YOUR ASSIGNMENT = Everything from the line holding "Click the Tree view search field" through the final line of the records is to be transcribed exactly, except pictures, and nothing beyond that.

(RECORDS SHOWN Opens)

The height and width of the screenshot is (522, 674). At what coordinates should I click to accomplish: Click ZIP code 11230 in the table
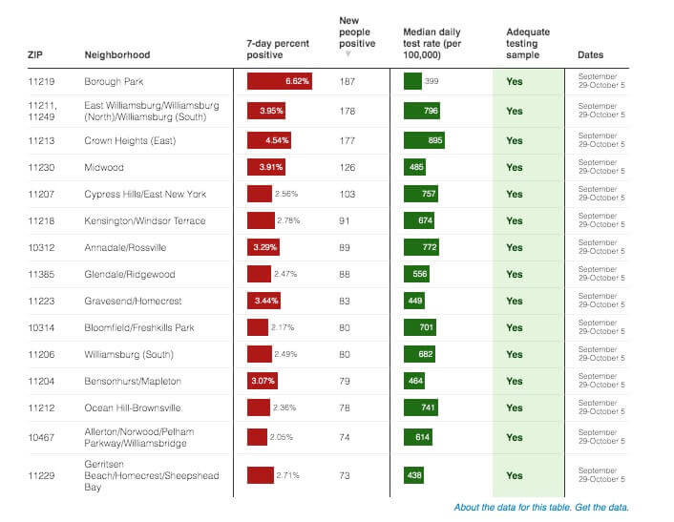(41, 168)
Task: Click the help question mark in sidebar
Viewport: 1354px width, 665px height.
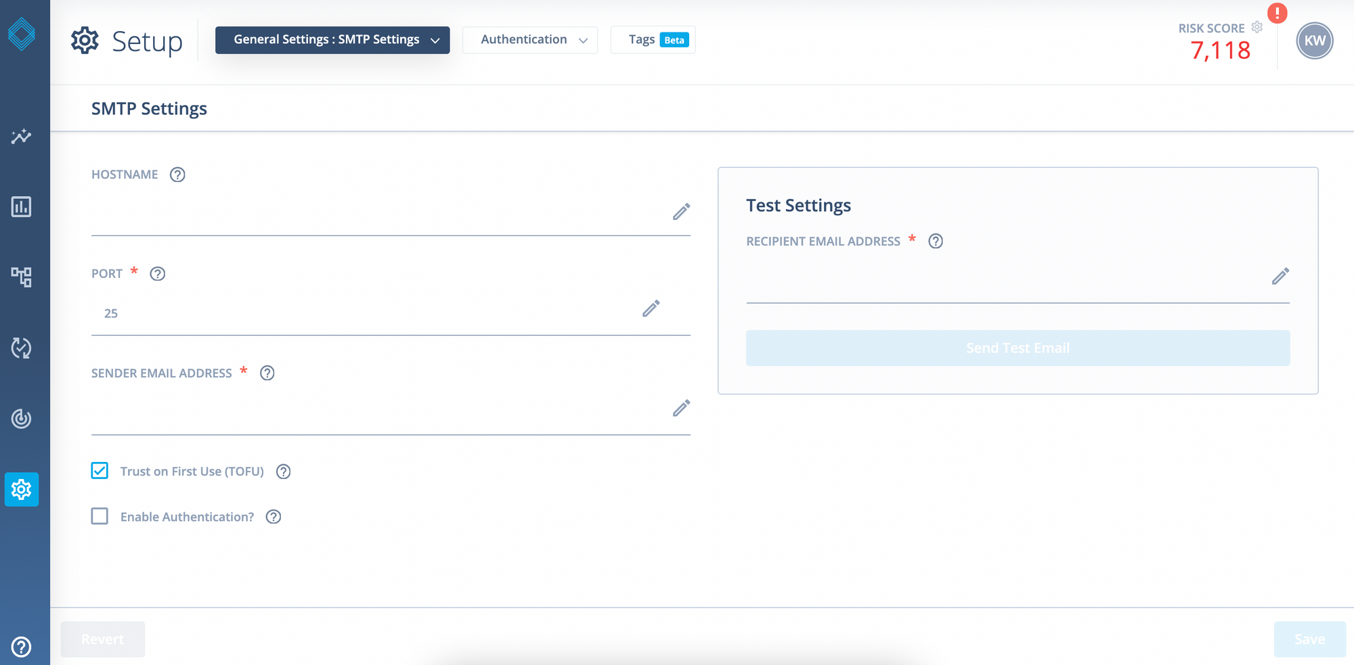Action: click(21, 647)
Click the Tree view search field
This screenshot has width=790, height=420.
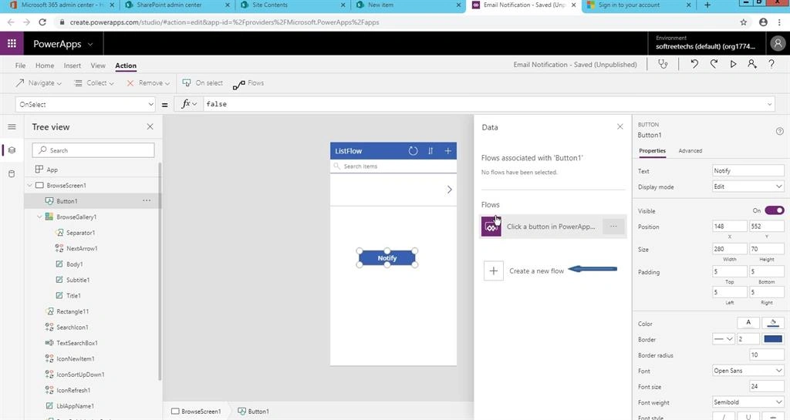[x=93, y=150]
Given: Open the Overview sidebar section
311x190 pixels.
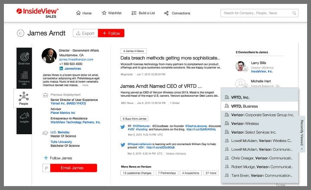Looking at the screenshot, I should (x=24, y=58).
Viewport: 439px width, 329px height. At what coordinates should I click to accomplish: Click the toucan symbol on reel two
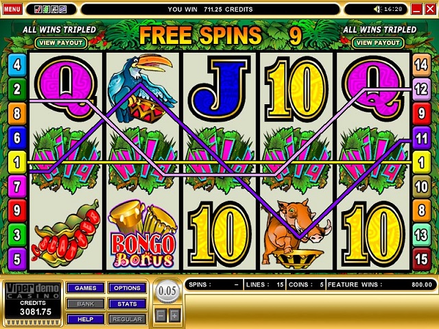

(RECORDS SHOWN Closes)

TASK SOLUTION =
Click the Tree view search field
This screenshot has width=790, height=420.
[x=93, y=150]
Given: Open the Overview sidebar section
311x190 pixels.
Looking at the screenshot, I should (x=24, y=58).
Viewport: 439px width, 329px height. At what coordinates should I click to accomplish: Click the toucan symbol on reel two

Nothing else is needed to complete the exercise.